California Court OK's Firing for Medical Use of Marijuana
California state law allows the medical use of marijuana with a doctor's prescription. Marijuana use is still illegal under federal law. The California Supreme Court recently held that an employer acted lawfully when it fired an employee whose marijuana use was disclosed by a pre-employment drug test even though he was using the drug for medical reasons and under a doctor's supervision. Here's a link to the opinion, along with thoughts from some California-based employment law bloggers here, here, and here.
NJ has no medical use of marijuana law, so this development has no applicability to companies that confine their business to this state. Since many NJ-based companies now have operations in California, however, this decision will be important to them.

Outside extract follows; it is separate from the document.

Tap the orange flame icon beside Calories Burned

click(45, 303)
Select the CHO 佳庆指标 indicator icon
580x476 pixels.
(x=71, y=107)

Another post on the issue from last week on our California Employee Rights Blog:
http://www.calemployeerightsblog.com/2008/01/24/employment-discrimination-against-medical-marijuana-users-is-legal-in-california/
The court simply got it wrong.
The court may have gotten it wrong. But, as Justice Robert Jackson once said of his position on the US Supreme Court, "We're not final because we're infallible. We're infallible because we're final." And I suppose that the same goes for the members of the California Supreme Court today.
FCS
The employer should have the right to choose whether to hire based on that info. They need to protect themselves since the law is not a federal one.